Here are some key rules when placing the pills on the Tableau shelves in Tableau Desktop:
- Dimensions generally turn into blue pills.
- Measures, a numeric value, are considered continuous in nature.
- Measures oftentimes turn into green pills.
When you’re looking at a Tableau visualization, continuous variables take on any value with a range of values on a continuous scale. The range of values may even have decimals or fractional values. Examples include age, weight, temperature, salary, or height.
Continuous variables in Tableau are typically displayed on an axis and can be visualized using line charts, scatter plots, or heat maps. In the following visualization, the dollar amount for the Federal Prison System is an example of a continuous scale.
Discrete variables can take on a limited number of distinct values. Consider discrete variables to be categorical in nature. They can’t take shape with fractions or decimals. Discrete variables include gender, race, city, state, zip codes, and country. Notice a pattern: There is only one option to pick from for each option.

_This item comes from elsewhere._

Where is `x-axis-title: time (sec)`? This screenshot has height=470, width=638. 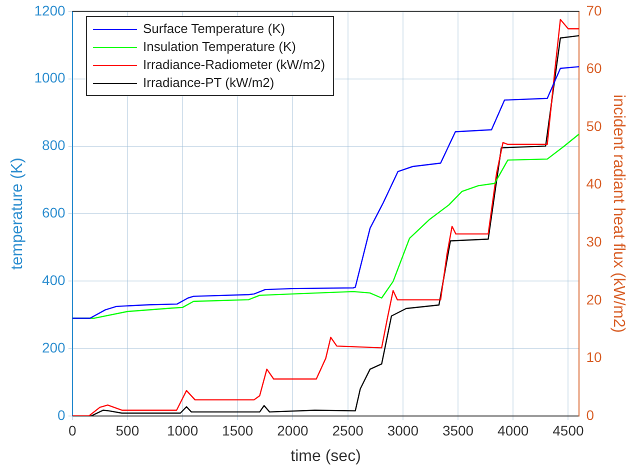
x-axis-title: time (sec) is located at coordinates (326, 456).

Discrete variables are displayed using bars or targeted points in visualizations such as bar charts, pie charts, or histograms. In the visualization just presented, each federal agency that has received a budget allocation represents a discrete value.
Tips for cleansing data in Tableau prep
Most datasets have flaws. To ensure that your data is presented accurately in a visualization, a prerequisite step involves extracting, transporting, and loading (ETL) the data into Tableau Prep through the Connection pane, shown in the following figure).

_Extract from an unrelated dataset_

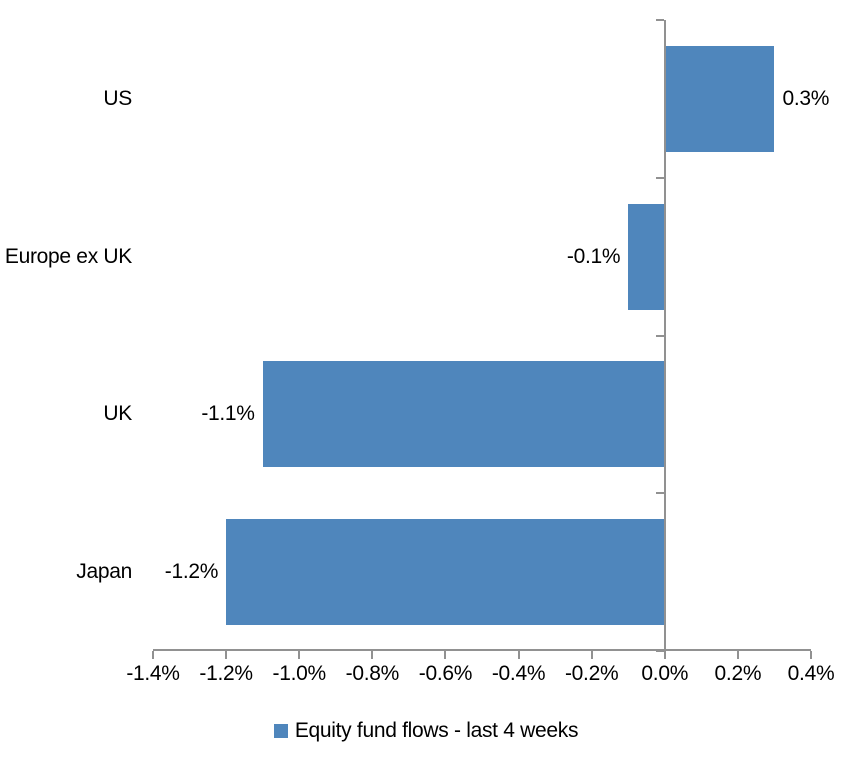  What do you see at coordinates (280, 731) in the screenshot?
I see `legend-swatch-icon` at bounding box center [280, 731].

After the Connections pane processes the data via import, the table will either appear on the Flow pane (see the figure below), or you must drag one or more tables to the Flow pane. The Flow pane is also referred to as a canvas interchangeably.
You can then add one or more steps to begin cleansing your data by pressing the + sign, also shown in the figure.
Common cleansing options available throughout Tableau include:
- Remove duplicates: Select Duplicate Field to remove duplicate rows in your dataset.
- Rename fields: To make your field names more meaningful, you should rename the fields using Tableau Prep by selecting Rename Field.
- Remove null values: Select Filter and then Null Values to eliminate null or missing values from your dataset.
- Split columns: Select Split Values if you need to split a column into multiple columns. For example, there might be multiple values. Or perhaps you want to break up values from A–L and M–Z. Those are classic examples of where using the Split Values option is appropriate.
- Change a data type: Sometimes Tableau doesn’t select the correct data type. For example, a field may be recognized as a string, but all the values are numeric. In that case, you select the Data Type icon in the left corner of each column to change the data type. The icon appears initially as the letters ABC.
- Clean: You may find erroneous characters that appear frequently in a column. Should that be the case, select Clean and then choose among these options that appear: Make Uppercase, Make Lowercase, Remove Numbers, Remove Letters, and Remove Punctuation.
- Filter data: Use the Filter option to remove any unnecessary rows from your data, including selected or wildcard values.
Although there are many other data cleansing options, these are Tableau’s most utilized ones. The image below provides an example of the menu where you can find all these filtering features to begin the data-cleansing journey in Tableau Prep.